--- START ---

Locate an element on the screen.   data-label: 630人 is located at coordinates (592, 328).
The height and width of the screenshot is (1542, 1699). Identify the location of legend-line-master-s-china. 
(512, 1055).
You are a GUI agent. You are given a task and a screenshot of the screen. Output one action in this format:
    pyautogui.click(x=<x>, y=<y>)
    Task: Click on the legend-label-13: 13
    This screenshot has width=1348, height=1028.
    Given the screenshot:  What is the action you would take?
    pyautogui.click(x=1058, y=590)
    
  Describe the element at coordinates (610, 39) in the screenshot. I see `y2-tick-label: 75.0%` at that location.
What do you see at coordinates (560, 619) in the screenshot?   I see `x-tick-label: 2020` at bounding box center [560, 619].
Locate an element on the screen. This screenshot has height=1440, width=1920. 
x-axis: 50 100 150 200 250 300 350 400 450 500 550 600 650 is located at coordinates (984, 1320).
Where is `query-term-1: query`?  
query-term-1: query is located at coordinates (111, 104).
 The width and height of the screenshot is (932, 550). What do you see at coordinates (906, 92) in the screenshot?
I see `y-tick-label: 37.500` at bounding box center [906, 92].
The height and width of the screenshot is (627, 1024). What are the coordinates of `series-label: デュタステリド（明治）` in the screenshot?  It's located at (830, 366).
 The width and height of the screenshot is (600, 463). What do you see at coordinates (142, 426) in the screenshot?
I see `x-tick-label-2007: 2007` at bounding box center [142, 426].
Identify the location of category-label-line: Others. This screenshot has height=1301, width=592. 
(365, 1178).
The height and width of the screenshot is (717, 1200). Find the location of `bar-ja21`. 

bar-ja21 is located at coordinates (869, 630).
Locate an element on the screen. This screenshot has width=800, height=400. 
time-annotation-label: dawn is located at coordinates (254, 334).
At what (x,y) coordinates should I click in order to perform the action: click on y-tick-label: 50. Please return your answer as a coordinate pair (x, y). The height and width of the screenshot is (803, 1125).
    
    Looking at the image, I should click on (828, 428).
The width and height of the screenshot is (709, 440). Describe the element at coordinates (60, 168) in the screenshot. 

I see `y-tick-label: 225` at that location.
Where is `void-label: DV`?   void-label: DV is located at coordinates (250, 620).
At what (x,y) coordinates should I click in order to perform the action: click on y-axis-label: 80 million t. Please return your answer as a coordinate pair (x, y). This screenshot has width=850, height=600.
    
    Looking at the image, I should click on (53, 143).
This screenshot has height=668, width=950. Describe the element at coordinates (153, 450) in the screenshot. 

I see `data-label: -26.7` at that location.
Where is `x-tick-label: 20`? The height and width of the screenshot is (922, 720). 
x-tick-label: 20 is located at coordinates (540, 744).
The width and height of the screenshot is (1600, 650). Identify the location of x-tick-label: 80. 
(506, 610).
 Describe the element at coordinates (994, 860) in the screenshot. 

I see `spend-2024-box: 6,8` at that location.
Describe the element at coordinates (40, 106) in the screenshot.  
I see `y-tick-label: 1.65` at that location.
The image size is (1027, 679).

--- END ---

JOB ITEM. Copy out the lines above word for word, beginning with the line containing "Identify the location of category-label-line: Others." and ending with the line containing "(506, 610).", both included.

ANSWER SECTION.
Identify the location of category-label-line: Others. This screenshot has height=1301, width=592. 
(365, 1178).
The height and width of the screenshot is (717, 1200). Find the location of `bar-ja21`. 

bar-ja21 is located at coordinates (869, 630).
Locate an element on the screen. This screenshot has width=800, height=400. 
time-annotation-label: dawn is located at coordinates (254, 334).
At what (x,y) coordinates should I click in order to perform the action: click on y-tick-label: 50. Please return your answer as a coordinate pair (x, y). The height and width of the screenshot is (803, 1125).
    
    Looking at the image, I should click on (828, 428).
The width and height of the screenshot is (709, 440). Describe the element at coordinates (60, 168) in the screenshot. 

I see `y-tick-label: 225` at that location.
Where is `void-label: DV`?   void-label: DV is located at coordinates (250, 620).
At what (x,y) coordinates should I click in order to perform the action: click on y-axis-label: 80 million t. Please return your answer as a coordinate pair (x, y). This screenshot has width=850, height=600.
    
    Looking at the image, I should click on (53, 143).
This screenshot has height=668, width=950. Describe the element at coordinates (153, 450) in the screenshot. 

I see `data-label: -26.7` at that location.
Where is `x-tick-label: 20`? The height and width of the screenshot is (922, 720). 
x-tick-label: 20 is located at coordinates (540, 744).
The width and height of the screenshot is (1600, 650). Identify the location of x-tick-label: 80. 
(506, 610).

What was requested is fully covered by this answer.